© 2017, GENASSIST, Inc.     

By Keith S. Wexler, MBA, Maternal Fetal Medicine, Prenatal Diagnosis and Biotech/Life Sciences Consultant, GENASSIST, Inc.

Paul Wexler, M.D., F.A.C.O.G., Medical Director, GENASSIST, Inc.

Clinical Professor, Department of OB/GYN, University of Colorado Health Sciences Center

Clinical Professor, Division of Genetics/Dept. of Pediatrics, Univ. of Colorado/The Children’s Hospital

In the article “Nearly a Third of Abnormalities Found After 1st Trimester Screening Are Different Than Expected: 10 year Experience from a Single Center” by Alamillo, CM et al [in Prenatal Diagnosis 2013, 32, 1-6] results of 23,329 1st Trimester Screenings showed 6.3% were screen positive.

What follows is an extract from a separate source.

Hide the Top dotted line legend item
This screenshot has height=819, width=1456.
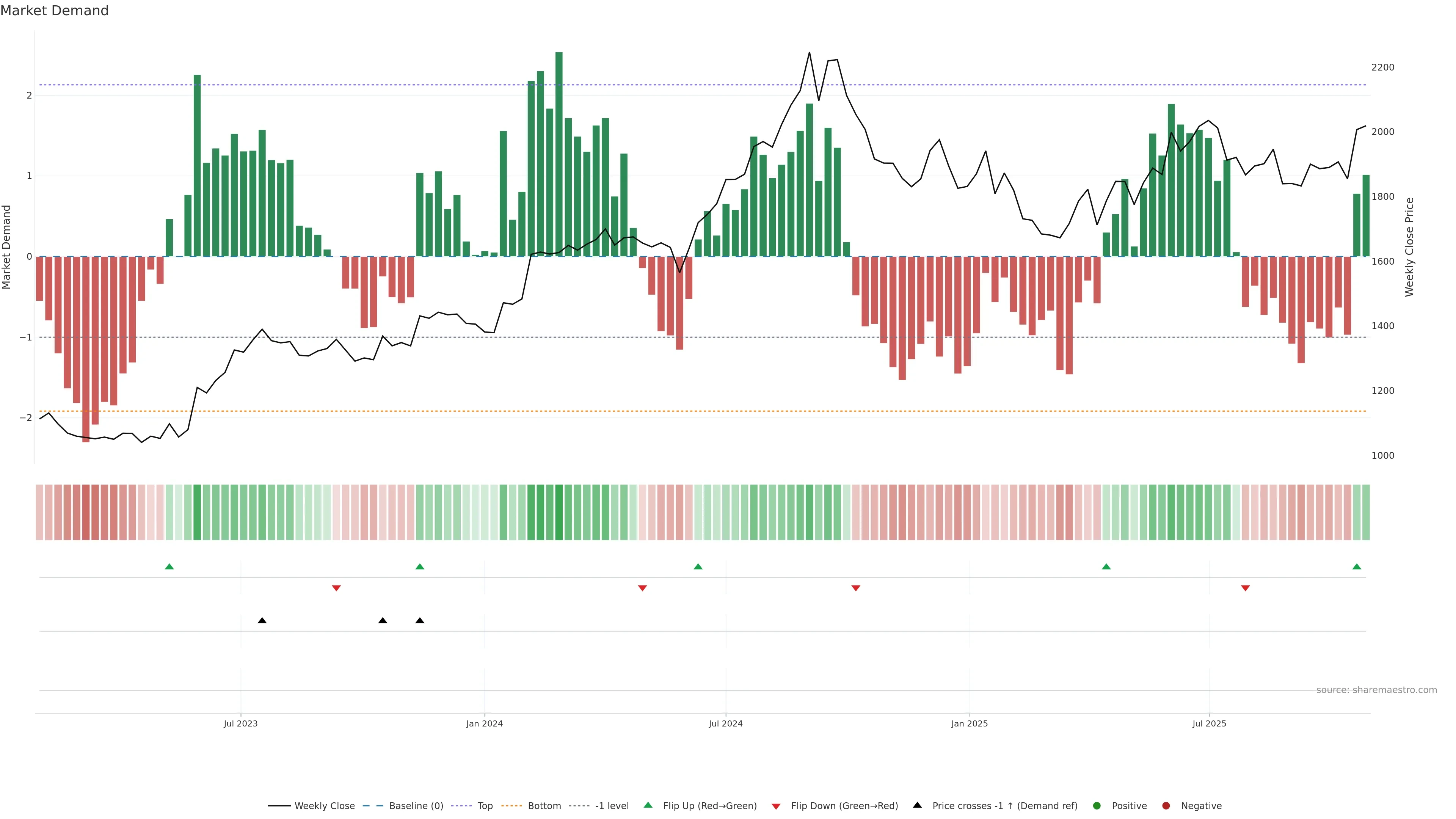485,806
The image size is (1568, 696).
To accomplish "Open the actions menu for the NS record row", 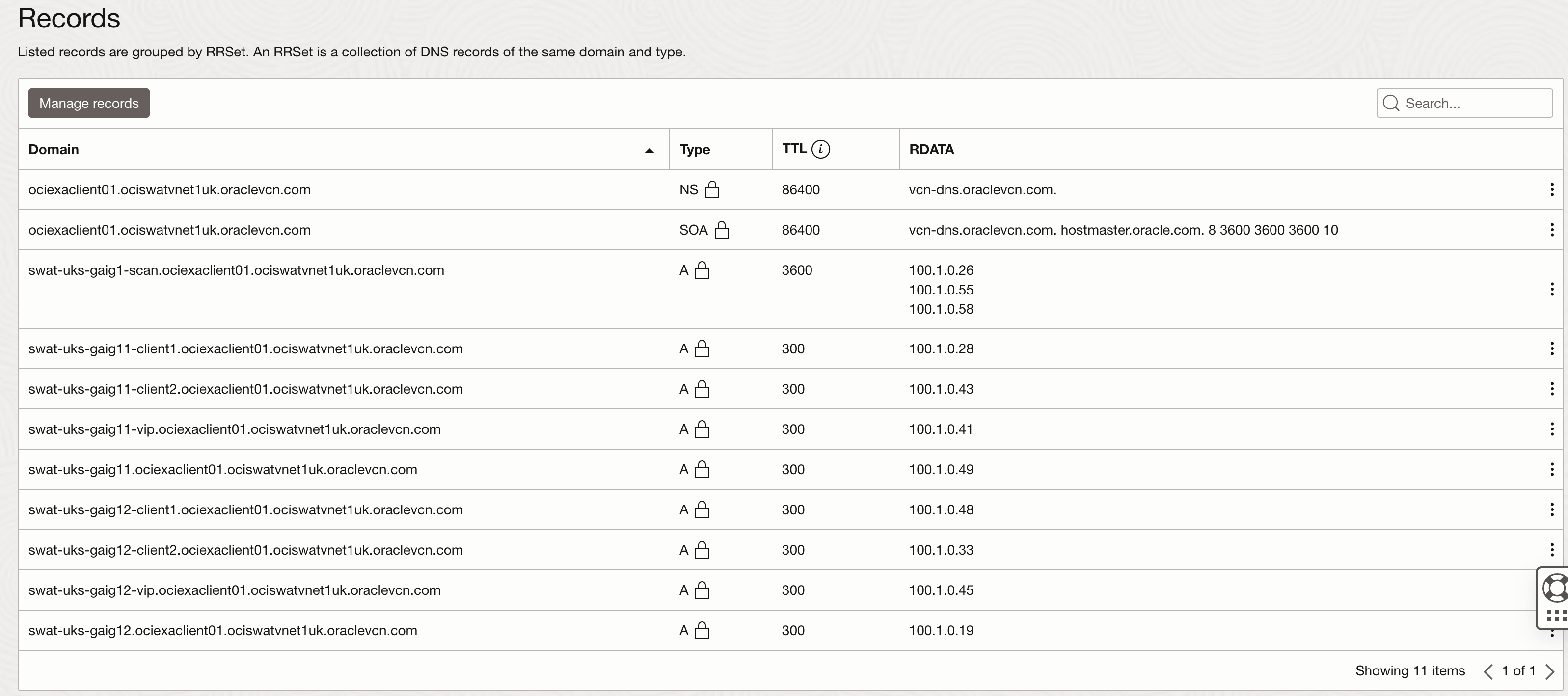I will [1552, 189].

Using maternal age, nuchal translucency, free beta HCG and pregnancy associated plasma protein – A (PAPP-A) an abnormal karyotype was found in:

  • 3.9% of screen positive for Down Syndrome
  • 13.8% screen positives for Trisomy 13/18
  • 45.9% of screen positives for Down Syndrome and Trisomy 13/18.
  • 97 pregnancies were found to have an abnormal karyotype.

However 29.9% had chromosome abnormalities other than Trisomy 13, Trisomy 18 or Trisomy 21:

  • 47,XXY and 45,X were the next most common chromosomal abnormalities found
  • There were 5 cases of mosaicism,
  • 3 cases of polyploidy
  • 1 each Trisomy 16 and Trisomy 22
  • 5 patients with structural chromosomal rearrangements

There was a direct relationship between the nuchal translucency thickness (NT) and the likelihood of a chromosomal abnormality:

  • NT between 3-5 mm & 3.9 mm, 10% of the fetuses had a chromosomal abnormality
  • NT between 4.0 mm & 4.9 mm, 40% of the fetuses had a chromosomal abnormality
  • NT between 5.0 mm & 5.9 mm, 46% of the fetuses had a chromosomal abnormality
  • NT between 6.0 and 6.9 mm, 50% of the fetuses had a chromosomal abnormality
  • NT between 7.0 mm & 7.9 mm, 40% of the fetuses had a chromosomal abnormality
  • NT greater than 8.2 mm, 100% (15 cases) had a chromosomal abnormality

Although most healthcare providers would like to see circulating cell free DNA testing extended to all pregnant patients, the above data would suggest that:

  • 1st Trimester Aneuploidy Screening is still a valuable tool for identifying fetuses at risk for other chromosomal abnormalities as well as for identifying structural abnormalities (e.g. gastroschisis, encephalocele, cystic hygroma, heart defects, limb abnormalities, diaphragmatic hernia and others)

Families should be counseled that circulating cell free fetal DNA testing although valuable, does not rule-out all chromosomal abnormalities and in the presence of abnormal 1st Trimester Screens or ultrasound findings more definitive testing by chorionic villus sampling (CVS) or amniocentesis may be indicated.

Conclusion:

The availability of testing for fetal DNA in the maternal circulation for Trisomy 13, Trisomy 18 and/or Trisomy 21 and the sex chromosomes [45,X/47,XXX/47,XXY and/or 47,XYY] for pregnant women at increased risk is a major breakthrough for those of us who have been awaiting a non-invasive test for chromosomal aneuploidy.

Combining the at risk population including advanced maternal age, family history of a chromosomal abnormality, abnormal ultrasound or biochemical tests, it is now possible to screen for some specific triploidies and sex chromosomal abnormalities.

However, we have known that circulating cell free DNA (cf DNA) testing will need to evolve further to be able to diagnose chromosomal abnormalities other than the one’s described above and at present will miss most deletions, duplications, translocations and chromosomal mosaicism.

With the assistance of microarray testing and the advances in Fetal DNA testing, the chromosomal abnormalities now missed will continue to be uncovered.